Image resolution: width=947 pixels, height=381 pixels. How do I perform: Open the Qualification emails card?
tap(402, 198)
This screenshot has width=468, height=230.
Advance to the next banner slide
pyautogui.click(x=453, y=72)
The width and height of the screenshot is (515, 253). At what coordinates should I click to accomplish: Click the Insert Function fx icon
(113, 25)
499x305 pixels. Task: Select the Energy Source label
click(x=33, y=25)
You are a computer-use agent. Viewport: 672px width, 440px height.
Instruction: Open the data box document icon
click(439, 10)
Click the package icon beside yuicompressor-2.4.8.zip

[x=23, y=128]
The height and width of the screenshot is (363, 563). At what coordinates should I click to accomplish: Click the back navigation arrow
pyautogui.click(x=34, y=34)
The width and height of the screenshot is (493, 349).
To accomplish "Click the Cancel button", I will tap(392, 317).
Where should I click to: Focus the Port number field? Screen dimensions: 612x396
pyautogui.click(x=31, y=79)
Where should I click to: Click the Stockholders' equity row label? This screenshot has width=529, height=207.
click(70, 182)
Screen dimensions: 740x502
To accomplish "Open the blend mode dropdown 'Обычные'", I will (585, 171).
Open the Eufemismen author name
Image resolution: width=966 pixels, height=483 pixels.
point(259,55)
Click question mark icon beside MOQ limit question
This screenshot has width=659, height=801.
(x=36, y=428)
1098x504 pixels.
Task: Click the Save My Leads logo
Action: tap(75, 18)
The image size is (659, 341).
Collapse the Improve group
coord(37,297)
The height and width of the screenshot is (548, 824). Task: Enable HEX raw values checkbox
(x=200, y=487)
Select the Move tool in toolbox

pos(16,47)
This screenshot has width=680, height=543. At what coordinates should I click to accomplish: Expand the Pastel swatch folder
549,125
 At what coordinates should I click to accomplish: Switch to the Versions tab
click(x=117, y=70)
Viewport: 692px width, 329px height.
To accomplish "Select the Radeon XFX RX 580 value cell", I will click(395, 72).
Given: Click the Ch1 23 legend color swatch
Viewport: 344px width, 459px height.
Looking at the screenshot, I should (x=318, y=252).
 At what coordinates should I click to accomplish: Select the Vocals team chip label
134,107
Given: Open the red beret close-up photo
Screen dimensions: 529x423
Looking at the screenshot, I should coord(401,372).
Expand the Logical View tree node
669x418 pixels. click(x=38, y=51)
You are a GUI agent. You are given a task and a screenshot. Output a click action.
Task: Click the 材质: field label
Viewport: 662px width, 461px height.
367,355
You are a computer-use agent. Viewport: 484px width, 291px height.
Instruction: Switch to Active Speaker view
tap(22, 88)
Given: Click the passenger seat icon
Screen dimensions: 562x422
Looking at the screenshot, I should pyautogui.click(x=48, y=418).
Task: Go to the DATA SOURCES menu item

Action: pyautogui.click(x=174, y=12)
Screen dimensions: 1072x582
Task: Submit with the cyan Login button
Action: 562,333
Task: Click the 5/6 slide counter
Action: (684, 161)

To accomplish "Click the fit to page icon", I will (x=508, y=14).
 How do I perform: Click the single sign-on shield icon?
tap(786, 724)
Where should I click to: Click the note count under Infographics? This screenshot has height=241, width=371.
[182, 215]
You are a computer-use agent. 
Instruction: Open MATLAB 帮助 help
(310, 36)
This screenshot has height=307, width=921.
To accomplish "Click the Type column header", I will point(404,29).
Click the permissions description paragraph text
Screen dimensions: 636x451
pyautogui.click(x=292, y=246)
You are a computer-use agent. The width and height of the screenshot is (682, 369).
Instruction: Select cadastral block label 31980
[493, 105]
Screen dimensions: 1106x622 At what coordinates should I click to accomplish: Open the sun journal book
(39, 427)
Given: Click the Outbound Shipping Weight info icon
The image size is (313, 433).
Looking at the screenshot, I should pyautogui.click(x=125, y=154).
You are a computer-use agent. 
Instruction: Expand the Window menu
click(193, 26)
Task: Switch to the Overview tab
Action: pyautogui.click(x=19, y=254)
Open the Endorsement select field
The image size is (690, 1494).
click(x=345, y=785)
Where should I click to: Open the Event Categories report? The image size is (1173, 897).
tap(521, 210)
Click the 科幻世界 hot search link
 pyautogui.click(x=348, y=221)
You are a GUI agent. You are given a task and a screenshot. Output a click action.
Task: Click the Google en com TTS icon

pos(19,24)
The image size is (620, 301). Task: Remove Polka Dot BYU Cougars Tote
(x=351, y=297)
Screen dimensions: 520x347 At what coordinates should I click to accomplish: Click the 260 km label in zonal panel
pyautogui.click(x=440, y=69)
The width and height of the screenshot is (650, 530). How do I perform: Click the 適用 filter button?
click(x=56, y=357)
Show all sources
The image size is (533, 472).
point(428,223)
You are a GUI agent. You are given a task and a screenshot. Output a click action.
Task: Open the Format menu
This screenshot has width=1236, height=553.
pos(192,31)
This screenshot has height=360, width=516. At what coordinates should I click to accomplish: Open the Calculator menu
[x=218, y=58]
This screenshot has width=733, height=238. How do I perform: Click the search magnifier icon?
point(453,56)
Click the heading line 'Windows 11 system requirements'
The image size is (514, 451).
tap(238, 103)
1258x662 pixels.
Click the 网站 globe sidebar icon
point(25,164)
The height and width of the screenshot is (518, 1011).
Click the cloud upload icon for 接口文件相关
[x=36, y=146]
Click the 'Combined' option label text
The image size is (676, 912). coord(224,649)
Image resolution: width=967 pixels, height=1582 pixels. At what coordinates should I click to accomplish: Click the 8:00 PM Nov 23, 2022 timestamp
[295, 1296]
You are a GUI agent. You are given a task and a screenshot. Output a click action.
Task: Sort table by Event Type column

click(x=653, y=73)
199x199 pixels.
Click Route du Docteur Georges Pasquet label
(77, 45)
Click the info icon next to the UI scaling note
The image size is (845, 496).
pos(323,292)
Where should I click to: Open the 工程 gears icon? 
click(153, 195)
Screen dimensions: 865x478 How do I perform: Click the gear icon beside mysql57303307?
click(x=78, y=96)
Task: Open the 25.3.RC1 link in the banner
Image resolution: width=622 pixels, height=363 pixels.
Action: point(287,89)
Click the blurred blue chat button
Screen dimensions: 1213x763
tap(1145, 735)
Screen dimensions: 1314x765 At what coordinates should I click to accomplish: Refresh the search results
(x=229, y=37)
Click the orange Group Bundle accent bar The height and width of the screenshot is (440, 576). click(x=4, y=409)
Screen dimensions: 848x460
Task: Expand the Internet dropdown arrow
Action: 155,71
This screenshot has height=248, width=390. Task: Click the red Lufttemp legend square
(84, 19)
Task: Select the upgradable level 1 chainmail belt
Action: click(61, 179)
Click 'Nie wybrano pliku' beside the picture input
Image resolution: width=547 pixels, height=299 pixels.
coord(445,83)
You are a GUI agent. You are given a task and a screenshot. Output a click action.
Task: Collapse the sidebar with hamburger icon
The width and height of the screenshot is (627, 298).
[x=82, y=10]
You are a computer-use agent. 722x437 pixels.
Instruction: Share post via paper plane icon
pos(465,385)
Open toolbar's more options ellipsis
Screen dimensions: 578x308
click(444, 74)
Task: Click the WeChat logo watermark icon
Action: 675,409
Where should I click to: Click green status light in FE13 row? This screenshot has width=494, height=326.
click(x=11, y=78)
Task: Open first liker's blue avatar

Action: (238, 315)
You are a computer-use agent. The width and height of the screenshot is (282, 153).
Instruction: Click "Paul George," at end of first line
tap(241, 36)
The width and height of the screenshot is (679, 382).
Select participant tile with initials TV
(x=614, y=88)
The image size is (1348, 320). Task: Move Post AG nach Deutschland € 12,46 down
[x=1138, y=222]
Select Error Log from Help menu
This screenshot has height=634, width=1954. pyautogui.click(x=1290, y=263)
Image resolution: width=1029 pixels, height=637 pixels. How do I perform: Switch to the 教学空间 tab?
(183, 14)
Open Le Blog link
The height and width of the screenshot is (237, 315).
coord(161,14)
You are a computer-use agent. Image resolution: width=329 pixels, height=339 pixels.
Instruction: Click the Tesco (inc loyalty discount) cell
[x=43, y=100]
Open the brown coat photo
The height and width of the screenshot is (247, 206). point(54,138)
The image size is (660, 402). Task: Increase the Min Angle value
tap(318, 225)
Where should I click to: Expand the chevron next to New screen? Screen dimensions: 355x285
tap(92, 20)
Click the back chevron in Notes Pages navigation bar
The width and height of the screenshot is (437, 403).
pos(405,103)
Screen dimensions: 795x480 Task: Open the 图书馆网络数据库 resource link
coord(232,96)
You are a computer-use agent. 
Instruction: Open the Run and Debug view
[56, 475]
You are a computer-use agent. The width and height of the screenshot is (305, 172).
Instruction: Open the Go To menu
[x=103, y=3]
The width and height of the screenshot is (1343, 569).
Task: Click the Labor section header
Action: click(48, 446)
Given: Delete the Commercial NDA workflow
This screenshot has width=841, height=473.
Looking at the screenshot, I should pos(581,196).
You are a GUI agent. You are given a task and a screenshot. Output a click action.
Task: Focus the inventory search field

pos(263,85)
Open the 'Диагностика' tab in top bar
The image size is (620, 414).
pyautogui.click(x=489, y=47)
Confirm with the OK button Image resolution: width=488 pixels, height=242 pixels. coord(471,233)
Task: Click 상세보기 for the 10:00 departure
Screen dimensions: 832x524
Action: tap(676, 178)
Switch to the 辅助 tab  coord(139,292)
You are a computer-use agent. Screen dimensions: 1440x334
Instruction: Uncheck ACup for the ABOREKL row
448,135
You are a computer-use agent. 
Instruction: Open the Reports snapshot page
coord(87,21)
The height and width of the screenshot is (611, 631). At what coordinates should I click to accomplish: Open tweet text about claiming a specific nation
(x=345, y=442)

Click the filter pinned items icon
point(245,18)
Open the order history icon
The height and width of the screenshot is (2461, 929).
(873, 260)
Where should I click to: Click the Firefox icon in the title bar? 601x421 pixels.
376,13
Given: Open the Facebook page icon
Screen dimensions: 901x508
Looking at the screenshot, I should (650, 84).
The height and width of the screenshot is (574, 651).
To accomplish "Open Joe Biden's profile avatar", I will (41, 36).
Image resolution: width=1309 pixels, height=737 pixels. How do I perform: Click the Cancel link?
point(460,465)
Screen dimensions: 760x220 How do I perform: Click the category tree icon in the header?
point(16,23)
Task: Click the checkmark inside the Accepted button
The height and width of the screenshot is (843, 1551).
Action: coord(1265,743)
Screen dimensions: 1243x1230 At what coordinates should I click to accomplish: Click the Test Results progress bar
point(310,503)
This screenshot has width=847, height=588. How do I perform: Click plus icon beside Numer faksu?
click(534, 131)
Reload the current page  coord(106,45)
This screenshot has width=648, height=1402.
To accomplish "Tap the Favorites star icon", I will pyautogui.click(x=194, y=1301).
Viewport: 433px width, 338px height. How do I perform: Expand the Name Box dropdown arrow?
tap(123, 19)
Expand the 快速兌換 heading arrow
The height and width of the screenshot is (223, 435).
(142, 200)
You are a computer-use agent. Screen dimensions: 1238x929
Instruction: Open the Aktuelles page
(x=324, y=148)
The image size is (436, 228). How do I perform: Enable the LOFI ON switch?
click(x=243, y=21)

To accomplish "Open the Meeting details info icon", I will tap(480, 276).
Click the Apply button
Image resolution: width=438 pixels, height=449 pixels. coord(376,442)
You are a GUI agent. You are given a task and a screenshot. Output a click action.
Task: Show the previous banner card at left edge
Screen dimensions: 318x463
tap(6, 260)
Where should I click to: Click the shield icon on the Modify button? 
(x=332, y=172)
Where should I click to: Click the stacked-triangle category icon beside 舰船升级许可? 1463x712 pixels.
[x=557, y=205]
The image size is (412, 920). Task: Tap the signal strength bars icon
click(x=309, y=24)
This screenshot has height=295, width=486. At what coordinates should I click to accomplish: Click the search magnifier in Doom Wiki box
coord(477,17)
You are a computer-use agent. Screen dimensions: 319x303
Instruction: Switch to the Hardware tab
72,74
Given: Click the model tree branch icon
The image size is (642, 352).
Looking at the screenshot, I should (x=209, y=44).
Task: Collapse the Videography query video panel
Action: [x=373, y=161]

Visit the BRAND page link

=-=-=-=-=

= WHAT YOU ARE ASKED TO DO =
Everything above from the line containing "Open toolbar's more options ellipsis" down to the line containing "is (282, 153)." is to be transcribed exactly, with both of those lines included and nothing else added.

= RESULT FOR THIS TASK =
Open toolbar's more options ellipsis
Screen dimensions: 578x308
click(444, 74)
Task: Click the WeChat logo watermark icon
Action: 675,409
Where should I click to: Click green status light in FE13 row? This screenshot has width=494, height=326.
click(x=11, y=78)
Task: Open first liker's blue avatar

Action: (238, 315)
You are a computer-use agent. The width and height of the screenshot is (282, 153).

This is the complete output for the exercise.